O Ministério Público bloqueou o acesso da Imprensa à investigação preliminar relacionada à empresa Spinumviva e ao primeiro-ministro, defendendo que o sigilo estrito imposto só seria revogado mediante a abertura de um inquérito.
“Se esse dever [de sigilo absoluto] é aplicável aos agentes da Polícia Judiciária, é evidente que também se estende aos membros do Ministério Público; e se estes não podem divulgar tais informações, terceiros não poderão acessá-las diretamente por meio da consulta ao processo e obtenção de cópias; isso equivaleria a permitir o que foi fechado pela porta”, argumenta, em um despacho enviado hoje à imprensa, o diretor do Departamento Central de Investigação e Ação Penal (DCIAP).
Rui Cardoso enfatiza que “esse dever de sigilo” permanece “mesmo após a conclusão da investigação preliminar” e que “só será diferente caso um inquérito seja instaurado”.
O magistrado fundamenta a decisão de restringir o acesso ao processo no artigo 7.º da Lei 36/94, de 29 de setembro, que justificou a abertura, em 12 de março de 2025, da averiguação preliminar da Spinumviva, pertencente à família do primeiro-ministro, Luís Montenegro.

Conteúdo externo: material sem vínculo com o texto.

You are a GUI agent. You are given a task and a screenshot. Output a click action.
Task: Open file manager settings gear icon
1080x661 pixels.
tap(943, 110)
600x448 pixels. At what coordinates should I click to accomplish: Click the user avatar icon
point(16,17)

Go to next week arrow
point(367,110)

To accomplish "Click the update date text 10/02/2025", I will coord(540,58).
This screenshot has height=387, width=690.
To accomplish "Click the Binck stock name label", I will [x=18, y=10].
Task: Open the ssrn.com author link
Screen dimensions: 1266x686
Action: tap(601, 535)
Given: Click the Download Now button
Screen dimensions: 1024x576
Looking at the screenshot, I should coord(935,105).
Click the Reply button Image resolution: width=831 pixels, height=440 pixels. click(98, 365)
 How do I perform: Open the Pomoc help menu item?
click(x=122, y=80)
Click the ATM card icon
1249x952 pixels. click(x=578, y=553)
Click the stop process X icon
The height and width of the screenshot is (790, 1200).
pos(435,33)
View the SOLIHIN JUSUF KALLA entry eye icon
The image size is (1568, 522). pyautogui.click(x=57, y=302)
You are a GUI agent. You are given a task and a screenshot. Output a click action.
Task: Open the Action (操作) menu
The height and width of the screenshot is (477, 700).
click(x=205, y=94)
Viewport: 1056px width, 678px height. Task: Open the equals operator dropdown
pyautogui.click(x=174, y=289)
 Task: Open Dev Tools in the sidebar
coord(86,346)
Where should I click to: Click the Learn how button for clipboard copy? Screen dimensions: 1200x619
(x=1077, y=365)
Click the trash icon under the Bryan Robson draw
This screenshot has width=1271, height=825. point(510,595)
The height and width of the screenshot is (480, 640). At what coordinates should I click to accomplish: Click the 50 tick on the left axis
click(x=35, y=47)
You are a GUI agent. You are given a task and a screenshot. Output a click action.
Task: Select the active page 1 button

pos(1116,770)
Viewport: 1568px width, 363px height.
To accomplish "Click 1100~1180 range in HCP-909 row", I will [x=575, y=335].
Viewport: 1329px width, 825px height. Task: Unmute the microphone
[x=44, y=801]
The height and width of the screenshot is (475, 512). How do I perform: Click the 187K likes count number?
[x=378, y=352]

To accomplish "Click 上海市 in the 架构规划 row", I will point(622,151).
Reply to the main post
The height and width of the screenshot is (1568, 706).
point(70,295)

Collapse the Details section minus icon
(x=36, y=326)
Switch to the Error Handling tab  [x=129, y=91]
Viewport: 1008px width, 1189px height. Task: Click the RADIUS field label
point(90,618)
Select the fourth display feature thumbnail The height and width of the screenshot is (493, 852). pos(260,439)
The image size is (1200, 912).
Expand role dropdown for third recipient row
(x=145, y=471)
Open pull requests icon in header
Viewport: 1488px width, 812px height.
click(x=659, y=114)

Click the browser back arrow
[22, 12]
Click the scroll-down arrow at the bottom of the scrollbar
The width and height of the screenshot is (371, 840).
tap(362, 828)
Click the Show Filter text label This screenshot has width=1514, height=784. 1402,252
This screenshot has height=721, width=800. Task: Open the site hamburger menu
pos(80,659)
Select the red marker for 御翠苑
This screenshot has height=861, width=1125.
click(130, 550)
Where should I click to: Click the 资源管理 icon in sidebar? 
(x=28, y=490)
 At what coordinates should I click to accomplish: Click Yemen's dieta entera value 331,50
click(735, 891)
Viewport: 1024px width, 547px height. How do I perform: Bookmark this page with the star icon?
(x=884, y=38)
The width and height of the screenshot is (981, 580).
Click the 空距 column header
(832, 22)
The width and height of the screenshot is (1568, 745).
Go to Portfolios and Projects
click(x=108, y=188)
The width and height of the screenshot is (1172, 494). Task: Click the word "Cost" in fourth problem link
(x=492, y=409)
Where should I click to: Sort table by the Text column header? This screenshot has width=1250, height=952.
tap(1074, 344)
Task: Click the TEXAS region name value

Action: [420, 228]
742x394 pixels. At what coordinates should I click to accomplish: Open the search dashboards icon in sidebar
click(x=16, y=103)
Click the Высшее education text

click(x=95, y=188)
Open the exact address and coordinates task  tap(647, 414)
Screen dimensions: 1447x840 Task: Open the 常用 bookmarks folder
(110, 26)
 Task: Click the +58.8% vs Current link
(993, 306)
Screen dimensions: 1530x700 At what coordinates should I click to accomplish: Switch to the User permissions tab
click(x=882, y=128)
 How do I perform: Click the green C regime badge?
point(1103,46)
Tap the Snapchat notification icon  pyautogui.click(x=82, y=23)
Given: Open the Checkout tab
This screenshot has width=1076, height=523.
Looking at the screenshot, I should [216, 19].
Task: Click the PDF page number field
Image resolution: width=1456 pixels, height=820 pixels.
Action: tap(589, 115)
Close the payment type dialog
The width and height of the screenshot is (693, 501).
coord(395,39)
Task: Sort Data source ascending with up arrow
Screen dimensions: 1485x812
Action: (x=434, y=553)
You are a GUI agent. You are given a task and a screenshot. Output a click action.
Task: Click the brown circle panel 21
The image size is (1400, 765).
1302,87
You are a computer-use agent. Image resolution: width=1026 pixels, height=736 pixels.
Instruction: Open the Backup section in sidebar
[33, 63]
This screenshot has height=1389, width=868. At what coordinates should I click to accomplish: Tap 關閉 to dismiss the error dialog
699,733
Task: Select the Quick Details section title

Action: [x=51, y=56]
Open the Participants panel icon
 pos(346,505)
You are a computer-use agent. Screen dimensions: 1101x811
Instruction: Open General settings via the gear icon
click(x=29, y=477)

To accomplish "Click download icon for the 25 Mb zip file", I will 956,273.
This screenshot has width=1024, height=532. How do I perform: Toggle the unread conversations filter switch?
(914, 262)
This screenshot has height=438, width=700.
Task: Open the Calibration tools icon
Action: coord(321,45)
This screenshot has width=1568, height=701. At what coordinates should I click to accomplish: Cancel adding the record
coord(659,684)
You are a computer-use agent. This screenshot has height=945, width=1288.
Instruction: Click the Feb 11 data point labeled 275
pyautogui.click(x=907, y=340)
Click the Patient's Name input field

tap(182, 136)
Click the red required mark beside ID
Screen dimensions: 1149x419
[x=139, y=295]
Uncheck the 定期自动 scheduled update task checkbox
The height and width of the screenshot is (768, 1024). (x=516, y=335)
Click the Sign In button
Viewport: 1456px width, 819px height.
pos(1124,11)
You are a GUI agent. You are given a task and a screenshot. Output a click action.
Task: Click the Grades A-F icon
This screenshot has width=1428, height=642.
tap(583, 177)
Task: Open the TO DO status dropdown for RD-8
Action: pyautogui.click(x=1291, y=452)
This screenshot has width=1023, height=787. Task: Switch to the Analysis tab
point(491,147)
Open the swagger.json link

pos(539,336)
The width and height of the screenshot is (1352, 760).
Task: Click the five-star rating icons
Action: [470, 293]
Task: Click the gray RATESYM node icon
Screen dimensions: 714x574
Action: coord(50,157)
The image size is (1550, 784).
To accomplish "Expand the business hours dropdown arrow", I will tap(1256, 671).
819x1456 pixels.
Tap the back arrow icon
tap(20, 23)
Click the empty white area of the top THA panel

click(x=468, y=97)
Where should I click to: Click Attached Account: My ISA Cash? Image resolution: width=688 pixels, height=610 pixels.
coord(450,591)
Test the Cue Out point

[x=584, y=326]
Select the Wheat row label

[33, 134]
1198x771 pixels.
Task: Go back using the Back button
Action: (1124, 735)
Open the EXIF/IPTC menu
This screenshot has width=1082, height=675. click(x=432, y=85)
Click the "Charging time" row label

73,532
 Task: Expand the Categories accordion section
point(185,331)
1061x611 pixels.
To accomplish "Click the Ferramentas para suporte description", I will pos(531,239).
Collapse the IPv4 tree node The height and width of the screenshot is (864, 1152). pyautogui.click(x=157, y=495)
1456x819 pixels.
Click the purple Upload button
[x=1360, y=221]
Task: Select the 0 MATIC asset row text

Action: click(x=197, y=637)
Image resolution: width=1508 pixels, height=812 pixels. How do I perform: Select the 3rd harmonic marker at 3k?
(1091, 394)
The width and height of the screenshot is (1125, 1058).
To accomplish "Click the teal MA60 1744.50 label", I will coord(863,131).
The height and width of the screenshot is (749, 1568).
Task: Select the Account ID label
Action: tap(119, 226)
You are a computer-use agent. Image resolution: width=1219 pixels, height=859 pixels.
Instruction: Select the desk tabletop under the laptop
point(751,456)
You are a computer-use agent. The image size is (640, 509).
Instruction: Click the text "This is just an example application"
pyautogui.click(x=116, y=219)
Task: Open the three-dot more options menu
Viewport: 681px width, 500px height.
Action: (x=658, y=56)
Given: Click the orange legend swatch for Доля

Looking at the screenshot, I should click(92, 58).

“Diante do exposto, indefere-se completamente tais pedidos [de acesso aos autos e ao despacho de arquivamento]”, finaliza o diretor do DCIAP.
Em 17 de dezembro, o DCIAP divulgou, em nota, o arquivamento da referida averiguação preliminar, alegando a inexistência de “notícias sobre a prática de delito criminal”.
Conforme a nota, a investigação concentrou-se inicialmente em pagamentos à Spinumviva que não seriam devidos à empresa, incluindo situações em que Luís Montenegro já ocupava o cargo de primeiro-ministro, e foi posteriormente expandida para a compra, pela família do chefe de Governo, de dois imóveis em Lisboa.
Estavam em questão “suspeitas sobre a possibilidade de crime de recebimento ou oferta indevida de vantagens”, que não foram confirmadas pela análise dos documentos apresentados ao Ministério Público por Luís Montenegro, pela Spinumviva e seus clientes.
Na nota, o DCIAP justificou a divulgação pública da abertura da investigação preliminar e seu arquivamento em função do “interesse público”, dado que Luís Montenegro exerce a função de primeiro-ministro.
No mesmo dia, o chefe de Governo manifestou satisfação com o arquivamento, em uma declaração sem direito a perguntas em Bruxelas, na Bélgica.
“Concluindo e após tantos equívocos, é justo e adequado afirmar sem reservas que sempre desempenhei minha função de primeiro-ministro com exclusividade e nunca recebi compensação de ninguém desde que assumi a presidência do PSD, assegurando que todas as minhas decisões em posições públicas foram pautadas pelo interesse nacional e nunca por interesses particulares”, destacou Luís Montenegro.